**YOUR GOAL**
Give the records again exactly, but drop the pictures.

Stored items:

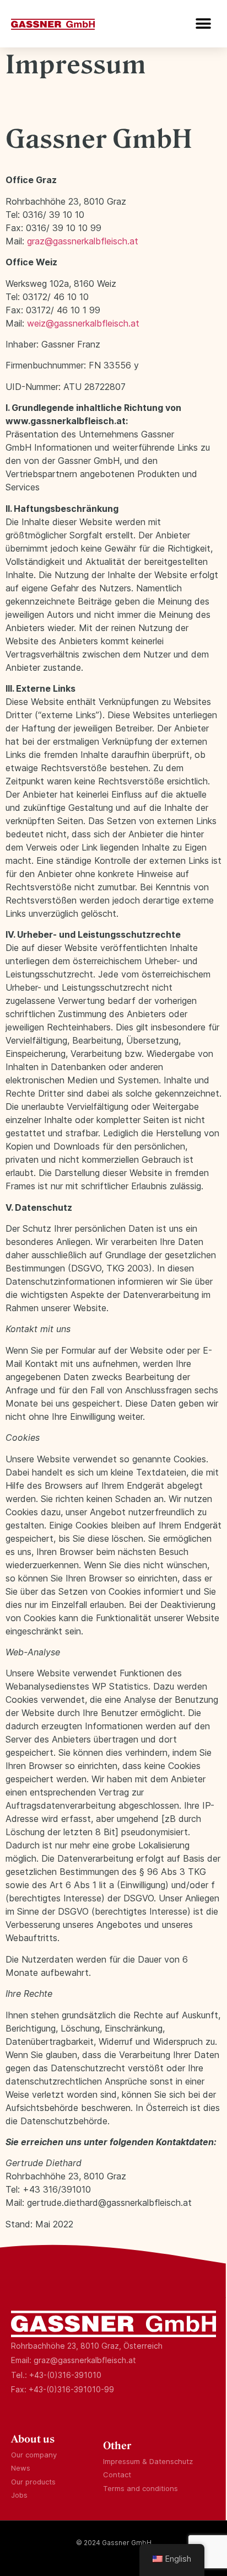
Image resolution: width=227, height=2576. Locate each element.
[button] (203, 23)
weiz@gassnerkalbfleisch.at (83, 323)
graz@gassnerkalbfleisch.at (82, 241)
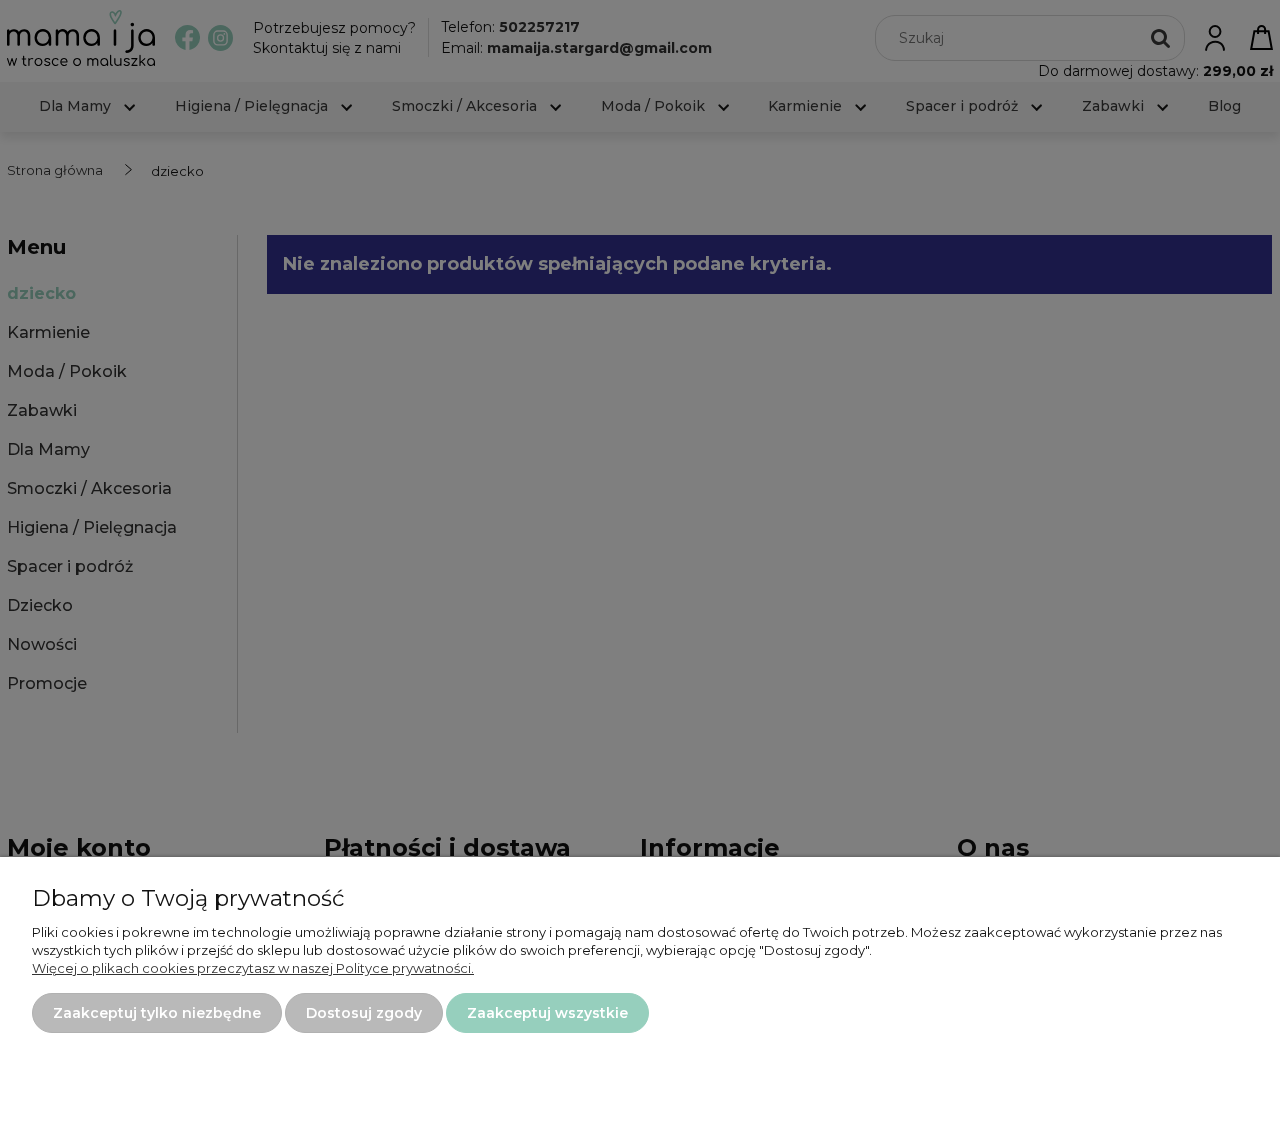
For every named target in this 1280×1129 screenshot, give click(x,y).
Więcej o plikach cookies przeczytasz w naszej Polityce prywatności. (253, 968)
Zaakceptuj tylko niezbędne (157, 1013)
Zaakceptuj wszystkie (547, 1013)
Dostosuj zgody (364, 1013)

**EXERCISE SOLUTION**
Image resolution: width=227, height=2576. Locate each element.
[button] (203, 23)
weiz@gassnerkalbfleisch.at (83, 323)
graz@gassnerkalbfleisch.at (82, 241)
For every named target in this 1280×1129 screenshot, give click(x,y).
Więcej o plikach cookies przeczytasz w naszej Polityce prywatności. (253, 968)
Zaakceptuj tylko niezbędne (157, 1013)
Zaakceptuj wszystkie (547, 1013)
Dostosuj zgody (364, 1013)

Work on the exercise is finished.